*ACTIONS TO TAKE*
1 - According to the Pfizer guidance article, what range of 2023 sales does the company now expect?
2 - Translate this sentence from the Pfizer guidance article into Spanish: "Pfizer said it cut its revenue outlook “solely due to its Covid products.”"
3 - In the Pfizer guidance article, rewrite the part that opens with the words "But Bourla noted" and closes with "for many people.", replacing "rocky" with "uneven".

Pfizer on Friday slashed its full-year earnings and revenue guidance and launched a $3.5 billion cost-cutting plan due to waning demand for its Covid products.
The company now expects 2023 sales of $58 billion to $61 billion, down from its previous guidance of $67 billion to $70 billion. Pfizer said it cut its revenue outlook “solely due to its Covid products.”
The biopharmaceutical company slashed its full-year adjusted earnings guidance to a range of $1.45 to $1.65 per share, from a previous $3.25 to $3.45 per share.
Shares of Pfizer initially dropped in extended trading Friday following the announcement. But Pfizer’s stock rose about 4% on Monday after the company held an investor call about the revised guidance and cost-cutting plan.
“We are in the middle of the Covid fatigue. Nobody wants to speak about Covid,” Pfizer CEO Albert Bourla said during the call on Monday. “We have the big anti-vaccination rhetoric.”
But Bourla noted that people who are getting vaccines and Covid treatments now are people “who believe in the value of protection and will continue this behavior in the years to come.”
Pfizer said it expects revenue from the Covid treatment Paxlovid to come in $7 billion lower than previously anticipated, in part due to the return of doses labeled for emergency use by the U.S. government. The company also said it anticipates sales of its vaccine, Comirnaty, will be $2 billion lower than previously expected because of lower-than-expected vaccination rates.
Pfizer’s latest Covid booster became available in the U.S. last month, but the rollout has been rocky due to supply and insurance coverage issues. Fewer patients have also sought treatments for Covid than they did earlier in the pandemic, as vaccination and prior immunity lead to milder cases for many people.
Pfizer’s cost-cutting program doesn’t come as a surprise: The company in August said it would be prepared to cut costs if Covid-related sales continued to disappoint.
“Given the new realities that Albert just mentioned, we now know that we need to adjust our cost base accordingly,” Pfizer CFO Dave Denton said during the Monday investor call, referring to the slump in demand for Covid vaccines and products.
Pfizer expects the cost cuts, which will include layoffs, to produce $1 billion in savings this year and at least $2.5 billion in 2024. The company expects to incur approximately $3 billion in one-time costs to launch the program, including severance and implementation expenses.
Denton said the program will “touch all parts of the business in all regions,” but he declined to provide additional details on the sources of the cuts.
Denton said the cost-cutting initiative will not affect Pfizer’s plan to acquire cancer test developer Seagen. He said Pfizer still expects the transaction to close later this year or early in 2024, subject to regulatory approvals and other customary closing conditions.

*MATERIAL PROVIDED*
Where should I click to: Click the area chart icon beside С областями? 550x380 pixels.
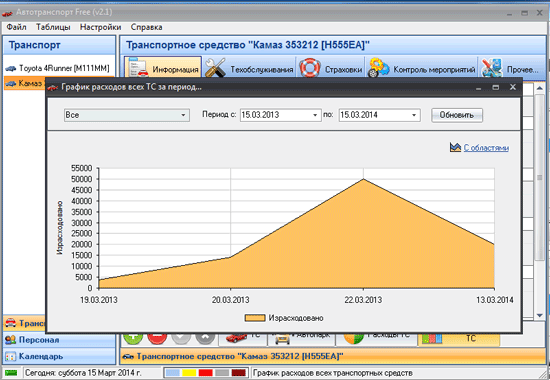point(455,147)
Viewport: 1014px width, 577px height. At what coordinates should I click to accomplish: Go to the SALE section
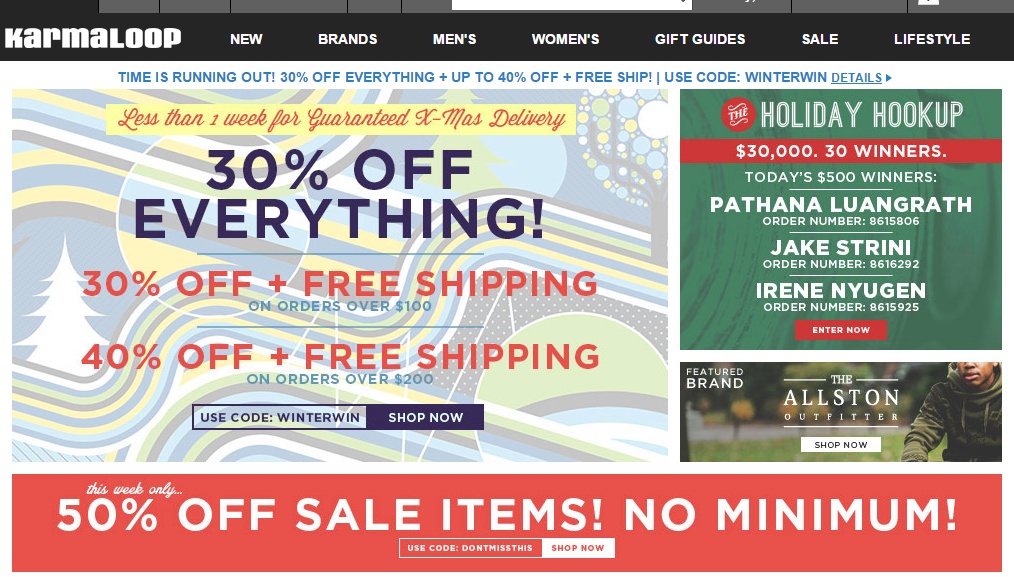coord(820,39)
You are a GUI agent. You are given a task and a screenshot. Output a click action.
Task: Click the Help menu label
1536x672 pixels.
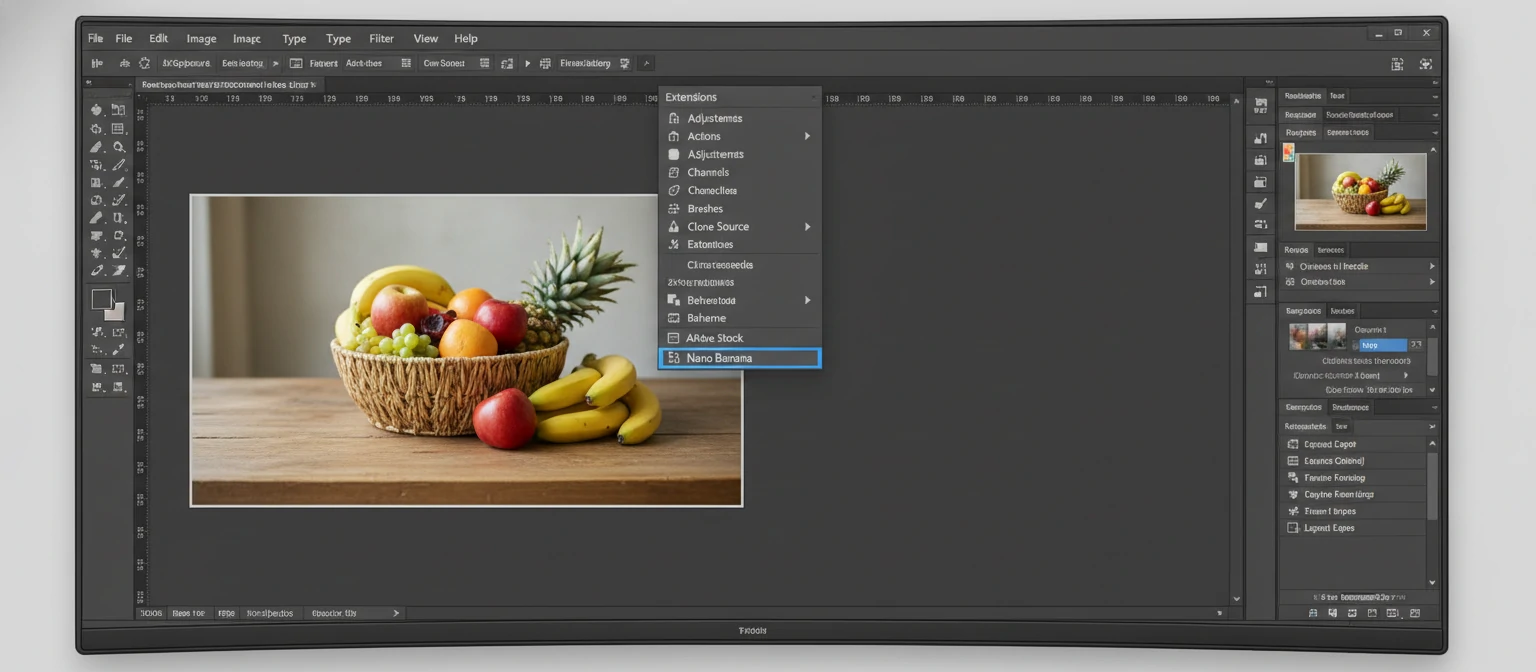coord(465,38)
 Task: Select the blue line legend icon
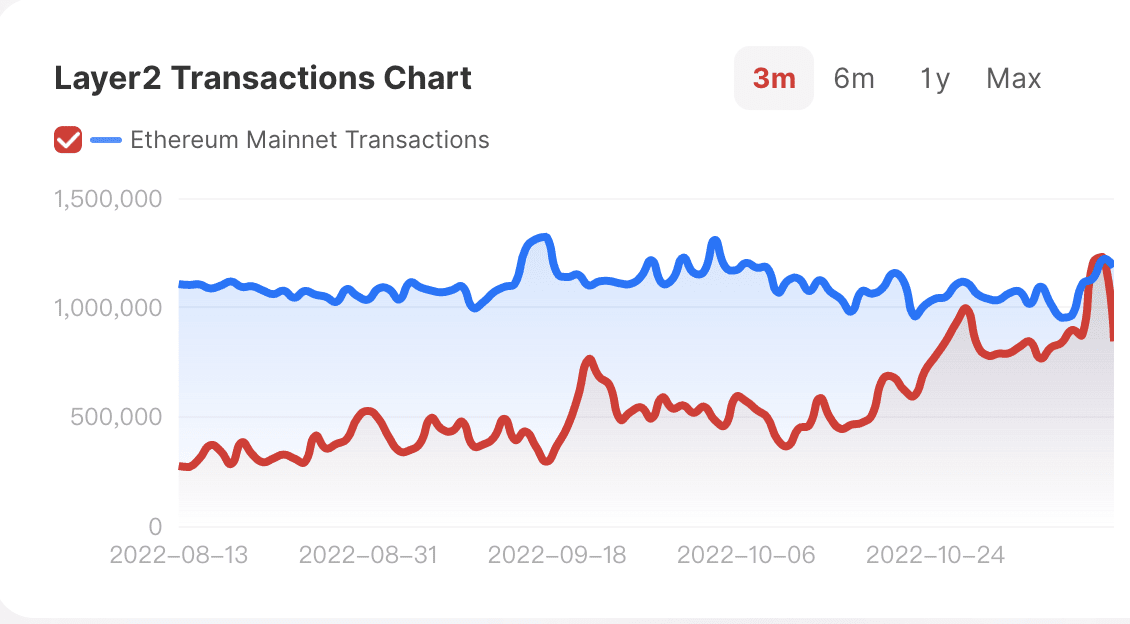[107, 139]
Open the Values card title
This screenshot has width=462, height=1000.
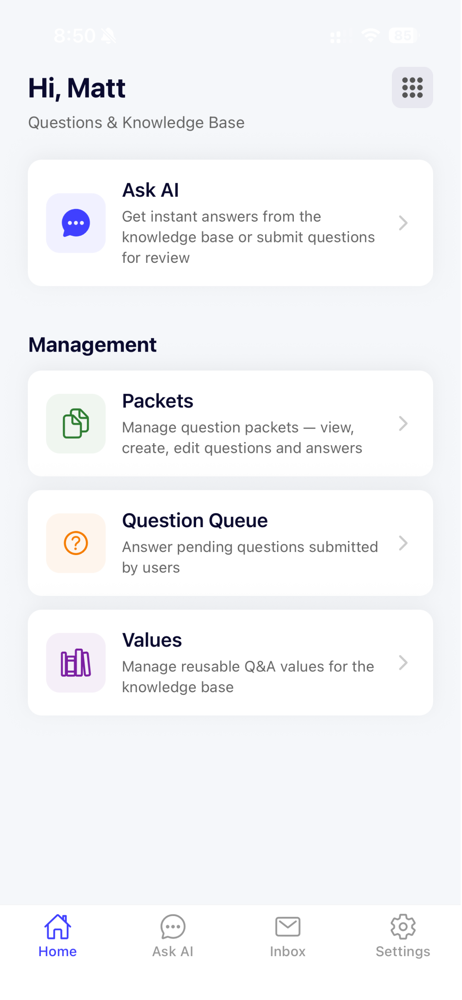point(152,641)
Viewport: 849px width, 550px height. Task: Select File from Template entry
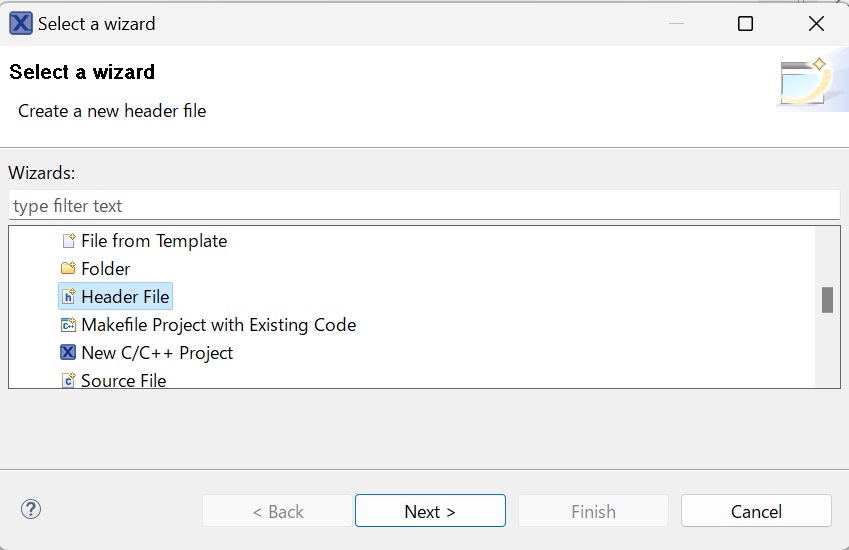click(x=154, y=241)
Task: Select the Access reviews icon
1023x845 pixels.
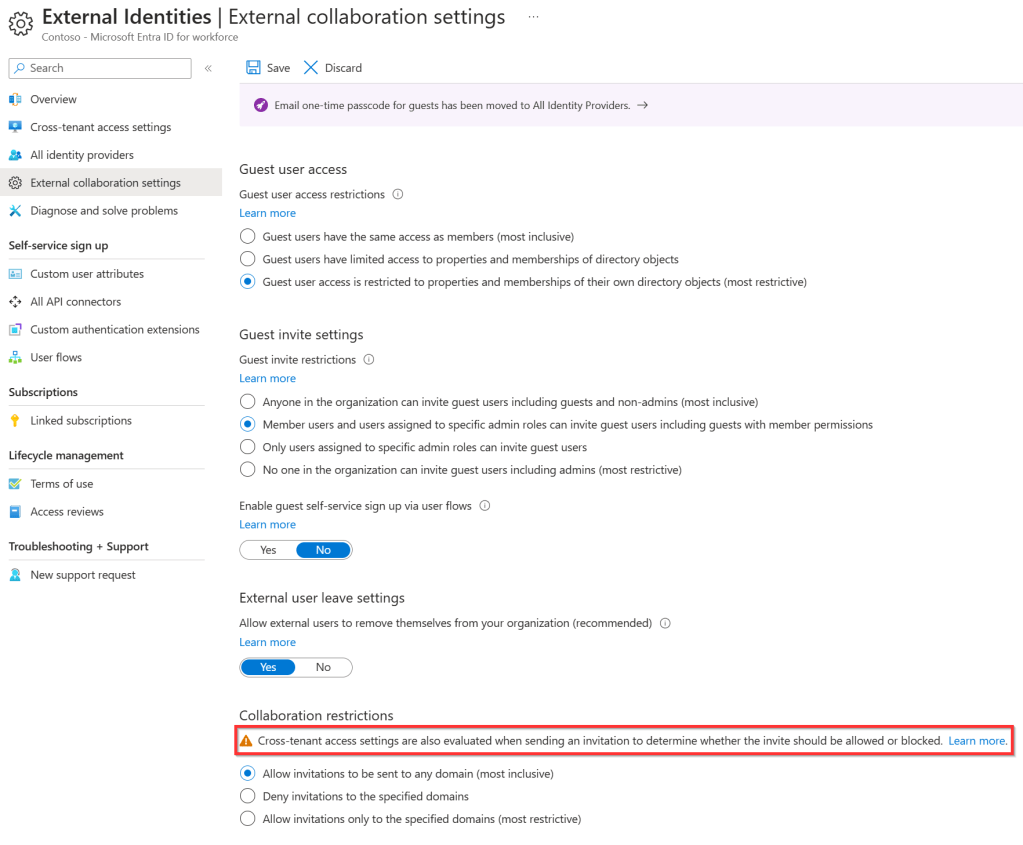Action: (x=16, y=511)
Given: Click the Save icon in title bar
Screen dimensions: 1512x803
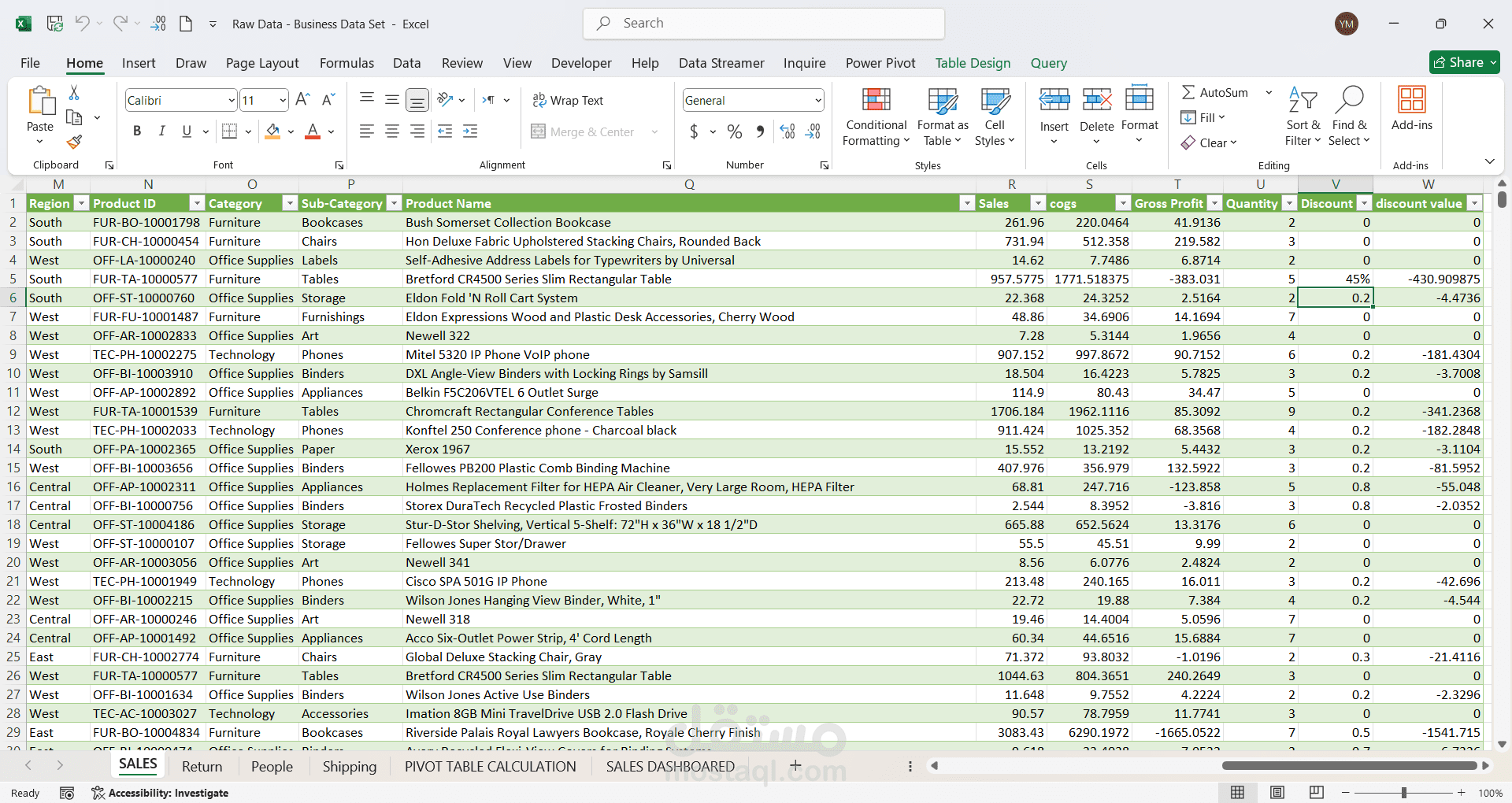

*ANSWERS TO EACH TASK*
1 - $58 billion to $61 billion.

2 - Pfizer dijo que recortó sus previsiones de ingresos «únicamente debido a sus productos contra la covid».

3 -
But Bourla noted that people who are getting vaccines and Covid treatments now are people “who believe in the value of protection and will continue this behavior in the years to come.”
Pfizer said it expects revenue from the Covid treatment Paxlovid to come in $7 billion lower than previously anticipated, in part due to the return of doses labeled for emergency use by the U.S. government. The company also said it anticipates sales of its vaccine, Comirnaty, will be $2 billion lower than previously expected because of lower-than-expected vaccination rates.
Pfizer’s latest Covid booster became available in the U.S. last month, but the rollout has been uneven due to supply and insurance coverage issues. Fewer patients have also sought treatments for Covid than they did earlier in the pandemic, as vaccination and prior immunity lead to milder cases for many people.